Train failure was probably due to third rail insulation
The insulation of the MRT system's third rail, which supplies power to trains, is the likely cause of the massive breakdown on July 7, SMRT said yesterday.
The breakdown disrupted service on the North-South, East-West Line (NSEWL) for more than two hours during the evening rush hour.
SMRT's investigations have narrowed down the likely cause to this insulation, which is part of the trackside infrastructure that protects the power cables supplying the third rail.
SMRT said that "intensive, round-the-clock investigations" and re-enactments of the incident "point to the likelihood that the insulation of the third rail could have affected the supply of traction power".
This, in turn, led to the tripping of the Touch Voltage Protection Relay along multiple stretches of the lines.

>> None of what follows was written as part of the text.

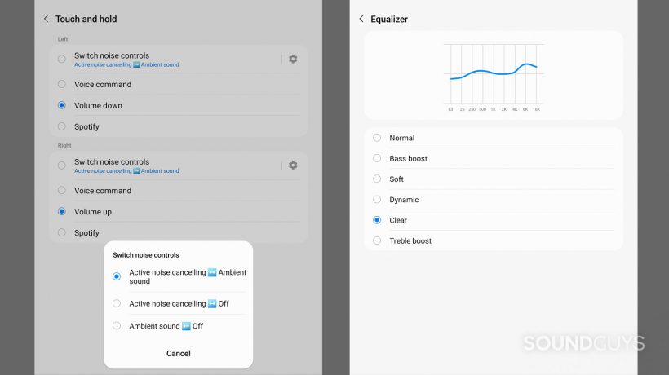Choose the Soft equalizer preset
The height and width of the screenshot is (375, 669).
pos(377,179)
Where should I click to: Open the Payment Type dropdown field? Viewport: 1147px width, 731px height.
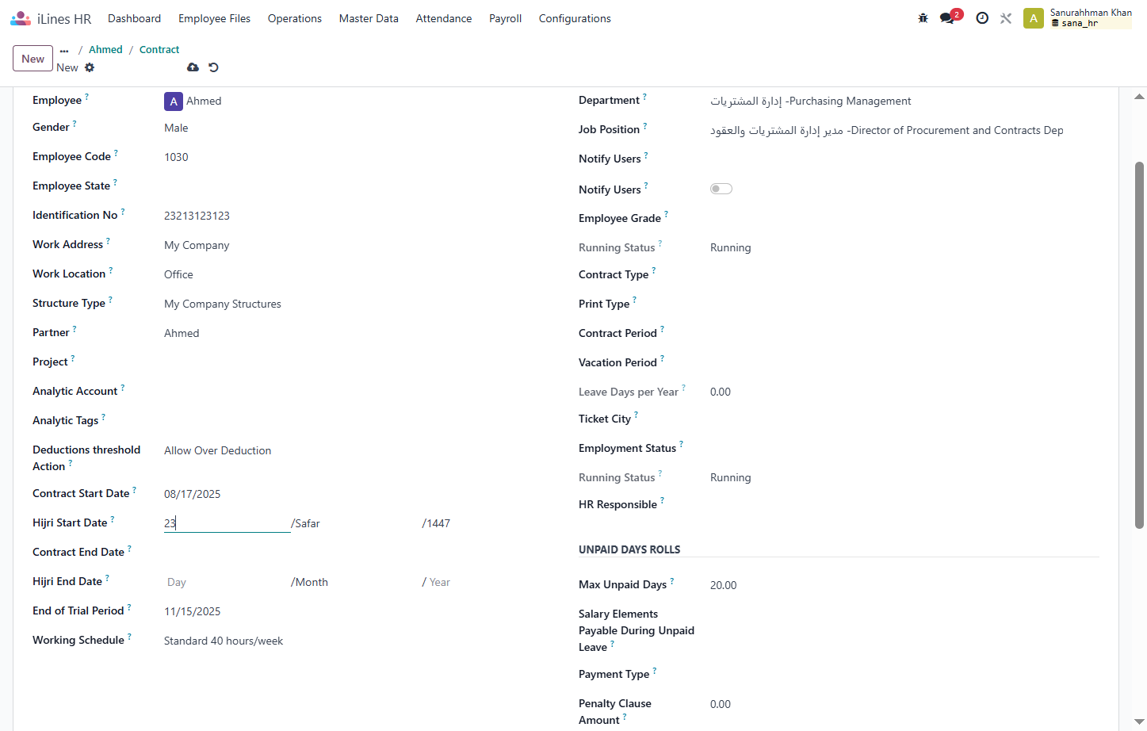904,675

The relays are a safety measure, meant to protect commuters from unsafe "touch voltage".
SMRT's investigations covered 200km of train tracks, all 67 power substations supporting the NSEWL, all 115 trains used on July 7 and another 26 trains at depots.
Re-enactments last weekend have ruled out two earlier suspected causes: two track voltage balancing cables, and a relay in a power substation.
As part of SMRT's pledge for an independent consultation of the incident, the operator has approached international rail operators such as London Underground for their views on SMRT's preliminary assessment.